Task requirements
(a) In the Haskell mailing-list reply, how is the expression "Hello, " ++ show $ sumIt args parsed?
(b) Continue the Haskell mailing-list reply from its last line by answering the second quoted question in the same style.

Document section
'''
[Haskell-begin] some basic syntax questions
Felipe Lessa
felipe.lessa at gmail.com
Fri Jul 25 15:53:21 EDT 2008
On Fri, Jul 25, 2008 at 4:45 PM, Anatoly Vorobey <avorobey at gmail.com> wrote:
> 1. I initially tried putStrLn("Hello, " ++ show $ sumIt args), but that
> didn't compile. Why not?
You see,
Prelude> :i (++)
(++) :: [a] -> [a] -> [a] -- Defined in GHC.Base
infixr 5 ++
Prelude> :i ($)
($) :: (a -> b) -> a -> b -- Defined in GHC.Base
infixr 0 $
so
"Hello, " ++ show $ sumIt args
is parsed as
("Hello, " ++ show) $ sumIt args
which is an obvious error.
> 2. I initially tried
>
> where sumIt = sum $ map read
>
> (the "point-free" style, I believe it's called?) but that didn't compile.
> Why not? A friend suggested
>
> where sumIt = sum . map read
>
> and that does work; I guess my real problem, then, is that I don't really
> understand the difference
> between the two and why the former doesn't work.
'''
Supplied records
'''
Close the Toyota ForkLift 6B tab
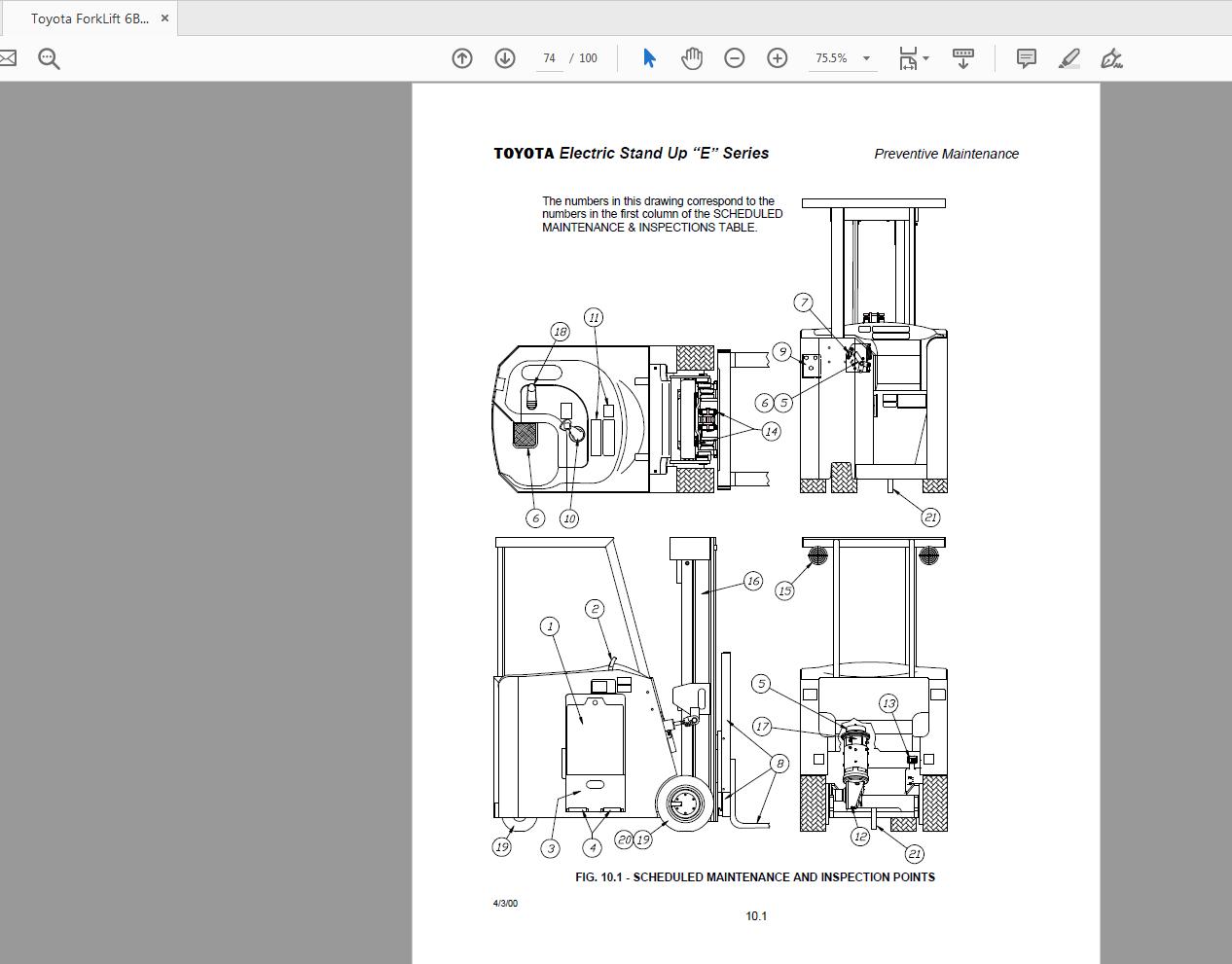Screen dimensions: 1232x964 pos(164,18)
'''
'''
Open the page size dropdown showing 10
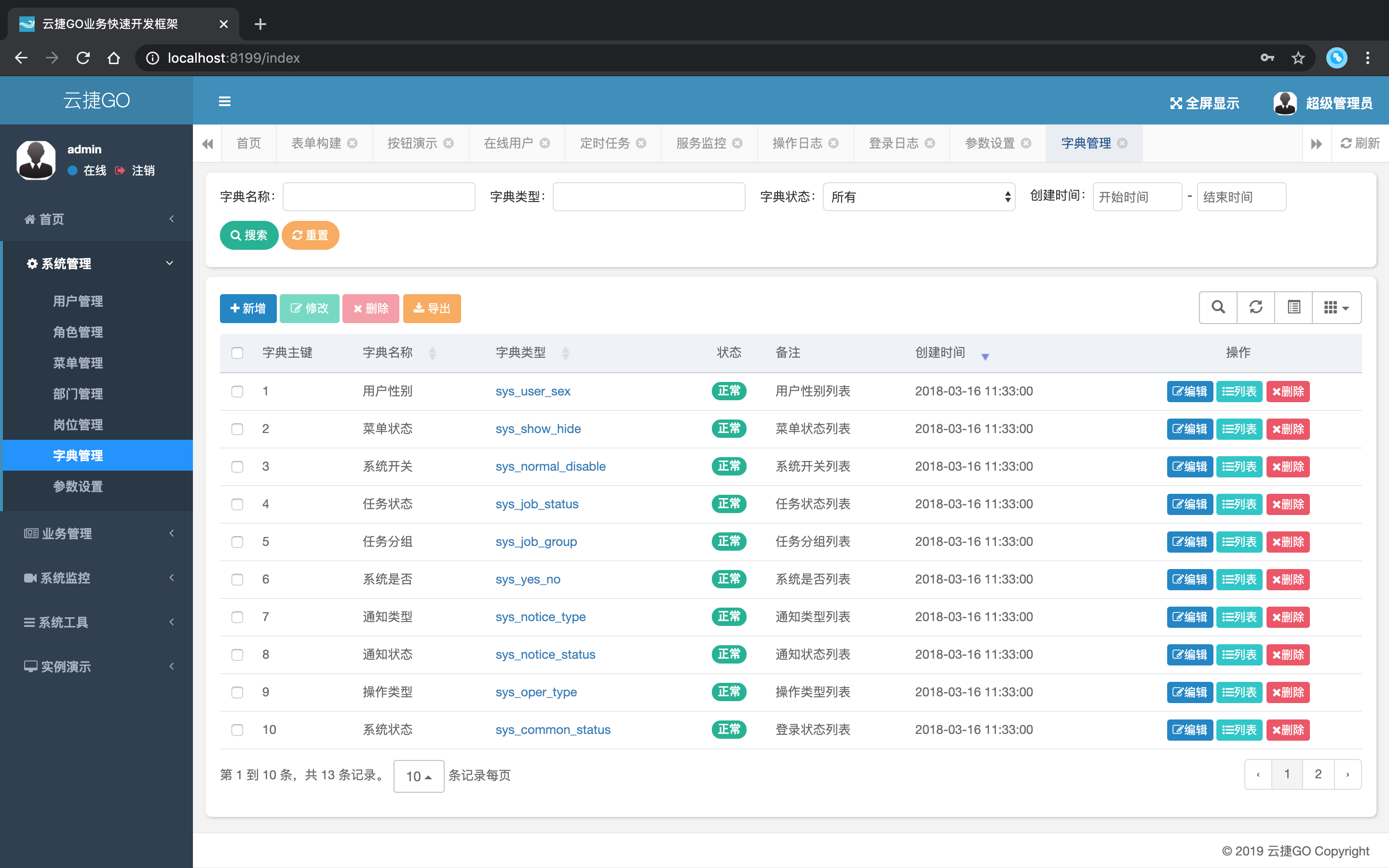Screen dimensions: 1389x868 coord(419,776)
'''
The answers
(a) It is parsed as ("Hello, " ++ show) $ sumIt args.

(b)
It helps to see the types and the definitions
($) :: (a -> b) -> a -> b
f $ x = f x
(.) :: (b -> c) -> (a -> b) -> (a -> c)
f . g = \x -> f (g x)
so ($) applies an argument, while (.) composes functions. For example,
sumIt x = sum (map read x)
so
sumIt x = sum $ map read x
by ($)'s definition. On the other hand
sum $ map read is sum (map read) [by ($)'s definition again]
which is, again, a mistake. However, we may write sumIt as
sumIt = \x -> sum (map read x)
so it becames clear that
sumIt = sum . map read
Did I help at all? =)
--
Felipe.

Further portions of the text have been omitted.